The government claims that it has made the decision within the lawful executive authority of the prime minister in line with the rules of business; while opposition terms it an ‘unconstitutional act’ violating the intent of legislatures reflected through the consensus-based 18th Constitutional Amendment.

‘Regulate’, ‘supervise’ and ‘control’ are the key three words used in this Article which re-defined the jurisdictional outreach of the CCI. The intent of legislatures behind these words is conceivably understood by giving the policy, regulatory and supervisory control of the subjects mentioned in FLL-II to the CCI which is represented by five governments through the prime minister and chief ministers.

The case in question appears to be the violation of Article 154 as the prime minister issued a unilateral direction on the subject which does not fall within the exclusive executive domain of the federal government per se. Being enumerated in the FLL-II, the regulatory authorities become the subject of joint decision-making with meaningful input from provinces.

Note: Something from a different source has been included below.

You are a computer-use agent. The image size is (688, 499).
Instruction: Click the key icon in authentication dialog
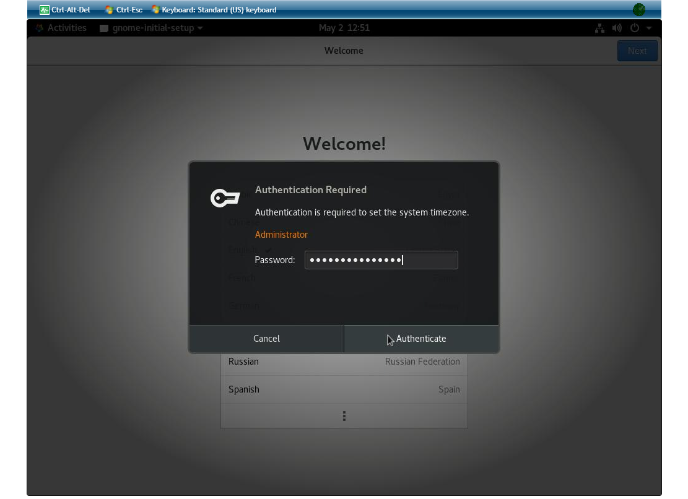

And this was not complied with in the current case of reallocation of regulatory authorities, therefor, the decision lacks constitutional support.

On the other hand, the government’s spokespersons claim that the memorandum was issued according to rules of business of the federal government. “It had been happening time and again in the past and there is nothing out of ordinary in this memorandum,” a government representative explained.

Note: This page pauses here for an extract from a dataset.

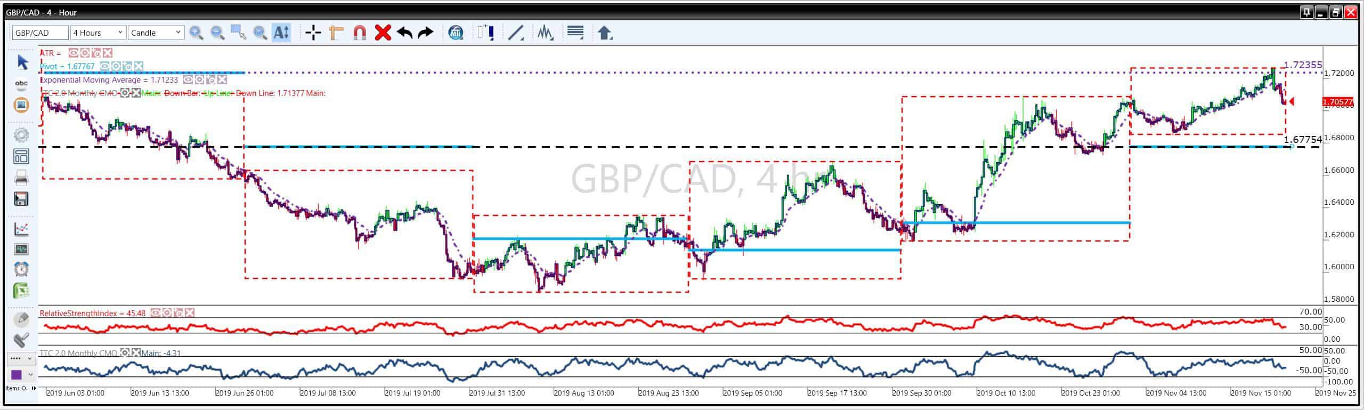Hide the Pivot indicator using eye icon
This screenshot has height=410, width=1364.
[105, 66]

The existing rule of business, however, does not correspond to the spirit of the 18th Amendment with special reference to Article 154 (related to CCI). Fundamentally, the innovation introduced in the form of CCI goes beyond the federal government-heavy decisions making.

The current conflict of interpretation stems from the absence of subordinate legislation and subsequent institutional mechanisms of regulating joint-decision making. These anomalies need to be ratified and RoB needs to be amended in line with the key changes introduced by the 18th Amendment, particularly with reference to the subjects falling within the domain of joint-decision making through CCI.

At political level, this necessitates a culture of shared responsibility and joint decision-making between the federal government and provinces. Some key subjects enlisted in the Federal Legislative List-II need to be studied in order to determine as to how the policy, regulatory and supervisory control of these subjects can be governed by the CCI under the framework of shared responsibility and joint control.

Provincial representations in the federal regulatory authorities and mechanism for joint management of electricity, ports, national planning supervision and public debt; and defining standards in higher education are some critical issues which need in-depth policy debates and appropriate decisions. Provincial representation in the management boards of federal entities was demanded by the government of Khyber Pakhtunkhwa, which was supported by other provinces also.

This demand was based on a pro-active interpretation of entry three of the Federal Legislative List II. The matter is yet undecided but presents another example of contest on provincial rights. Due to the absence of the subordinate legislation, both the federal and provincial governments have been claiming authority over decisions related to oil and gas exploration.

Appropriate steps should be taken to develop the institutional design and establish an independent secretariat of the Council of Common Interests (CCI) as provided by the 18th Amendment. The CCI Secretariat should have equal provincial representation in the functioning and management thereof representing all stakeholders’ interests and interpretations on contentious issues like control on regulatory authorities.

Citation: Bhatti,Amjad. Constitutionality of regulatory authorities. The News on Sunday, January 8, 2017.